Sustainable Business Trend: Unlimited Water Becomes a Goal
The World Economic Forum’s 2016 global risk report ranked water crises as one of the top societal risks to the global economy ahead of fiscal crises, cyber attacks and even food crises [1]. Megatrends are converging to create this vortex: a growing middle class with greater demand for water; a changing climate altering the availability of water; and global declines in water quality, reducing the supply of clean water, increasing the treatment cost and putting people’s health and communities at risk.
The problems are widespread. For example, a 2016 USA Today investigation reported that tests of nearly 2,000 water suppliers serving over 6 million people in all 50 states found excessive and harmful amounts of lead [2]. The combination of quality issues with quantity challenges — the projected 40 percent shortfall in clean water supplies by 2050 — will require enormous investments in the coming years, whether for innovative water reuse and recycling technologies or the infrastructure upgrades required to safely treat and convey water to customers.
Big problems such as global water crises require big solutions, which have often focused on creating unlimited supply of fresh water through seawater desalination, especially in coastal cities. But desalination plants’ huge demand for electrical power and high financial costs can put these assets at risk when there are changes in policy or environmental conditions. Circle of Blue reported in 2016 that four large desalination facilities in Australia in the waning days of a 10-year drought sit idle yet cost ratepayers millions for maintenance and contractual charges. New organizations like the Global Cleanwater Desalination Alliance [3], formed in 2015 to pursue new technologies and renewable energy, will help the desalination industry continue to innovate.
────────────────────
### Brief 1:
Using the article on water crises, answer these questions:
(a) Which three risks did the World Economic Forum's 2016 global risk report rank water crises ahead of?
(b) How many people were served by the water suppliers in the 2016 USA Today investigation?
(c) In what year was the Global Cleanwater Desalination Alliance formed?
### Brief 2:
Echo the article on water crises word for word, from "Big problems such" up to and including "continue to innovate.".
### Brief 3:
Carry on the article on water crises, starting after its final sentence.

### Collected data:
────────────────────
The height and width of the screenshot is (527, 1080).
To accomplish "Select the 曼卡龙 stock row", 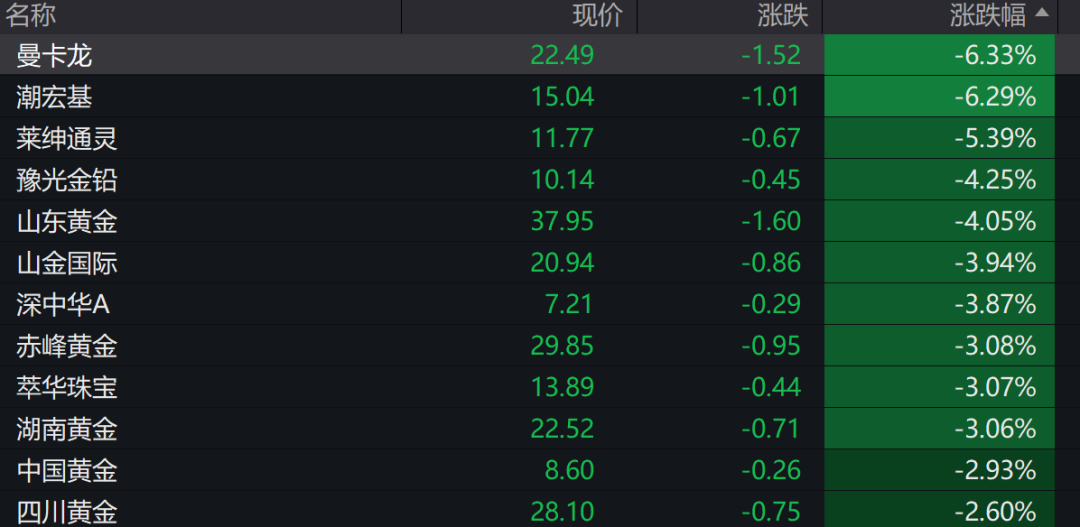I will click(54, 55).
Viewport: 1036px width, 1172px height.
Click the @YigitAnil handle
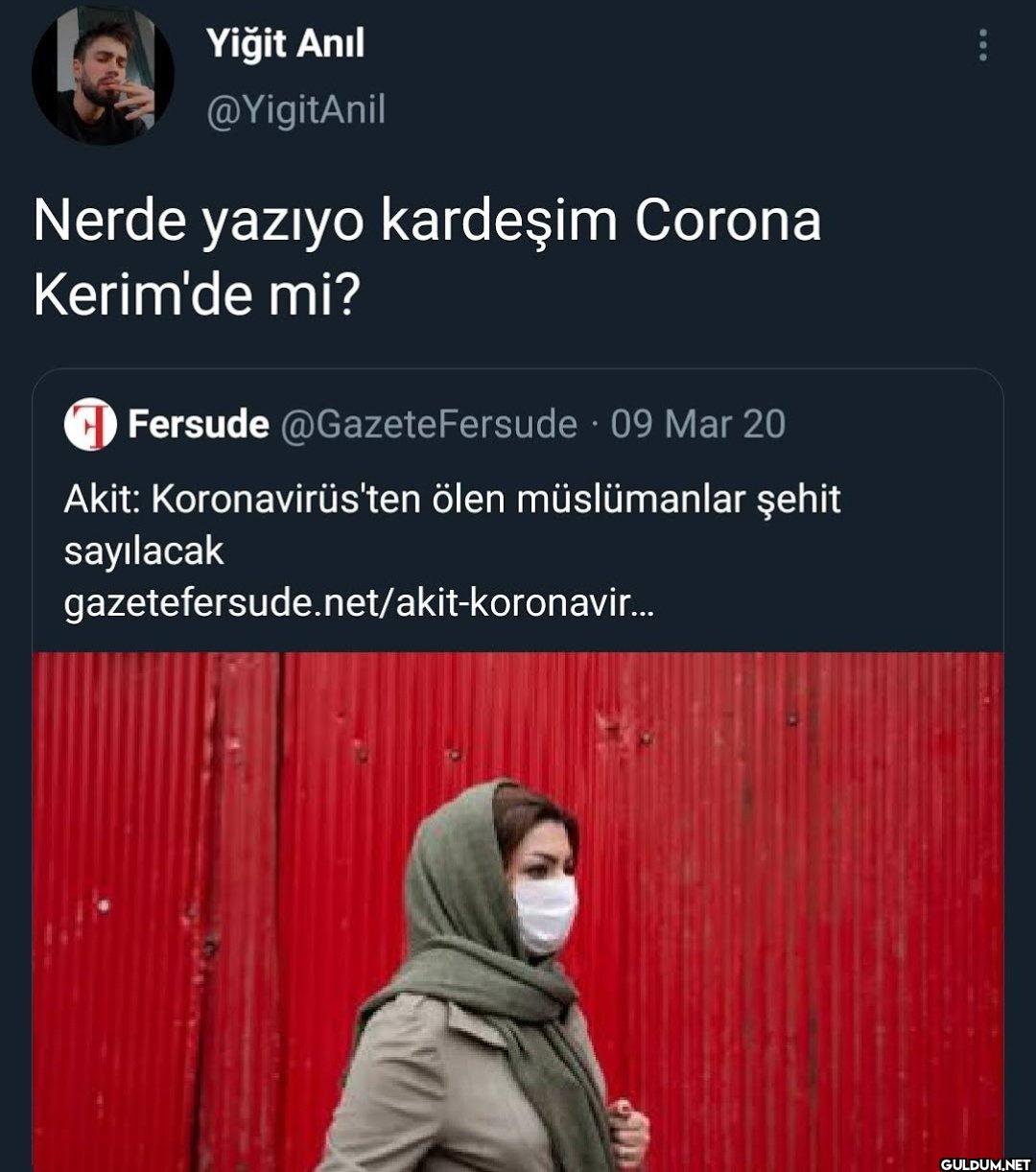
────────────────────
### Result 1:
(a) Fiscal crises, cyber attacks and food crises
(b) Over 6 million people
(c) 2015

### Result 2:
Big problems such as global water crises require big solutions, which have often focused on creating unlimited supply of fresh water through seawater desalination, especially in coastal cities. But desalination plants’ huge demand for electrical power and high financial costs can put these assets at risk when there are changes in policy or environmental conditions. Circle of Blue reported in 2016 that four large desalination facilities in Australia in the waning days of a 10-year drought sit idle yet cost ratepayers millions for maintenance and contractual charges. New organizations like the Global Cleanwater Desalination Alliance [3], formed in 2015 to pursue new technologies and renewable energy, will help the desalination industry continue to innovate.

### Result 3:
But it’s clear that we will need a wide range of solutions to have a growing, water-resilient economy, not just solutions that increase supply (such as desalination), but also those that reduce demand for water, whether by reusing, conserving or recycling it. There’s vast potential: less than 3 percent of wastewater is currently recycled.
Promising signs are that the industrial water treatment and recycling market is set to grow over 50 percent the next five years, to almost $11 billion in 2020, and municipal wastewater reuse will increase by 61 percent in 2025, according to Bluefield Research.
Water technologies will need to be adopted at a scale never seen before. But the goal of “unlimited water,” where continuous use and reuse of water eliminates shortfalls, is within reach.
Events such as droughts create crisis-driven awareness for water reuse and recycling, and also can trigger longer-term policy changes. Rebates to encourage customers to use water more efficiently are growing in water-scarce cities in Arizona, California and Texas.
In other regions, governments are re-evaluating subsidies. Saudi Arabia, a desert country with no running surface water, is the third-largest consumer of water in the world, with consumption rates twice the European average. Between interest-free capital and direct subsidies, Saudi Arabia spends about $10 per cubic meter to treat and deliver water to customers, who then pay about 3 cents to use it, for a total subsidy of 99.76 percent, as reported by Global Water Intelligence. The need for a more water-resilient economy led Saudi Arabia in 2016 to introduce water subsidies and increase water tariffs 500-fold.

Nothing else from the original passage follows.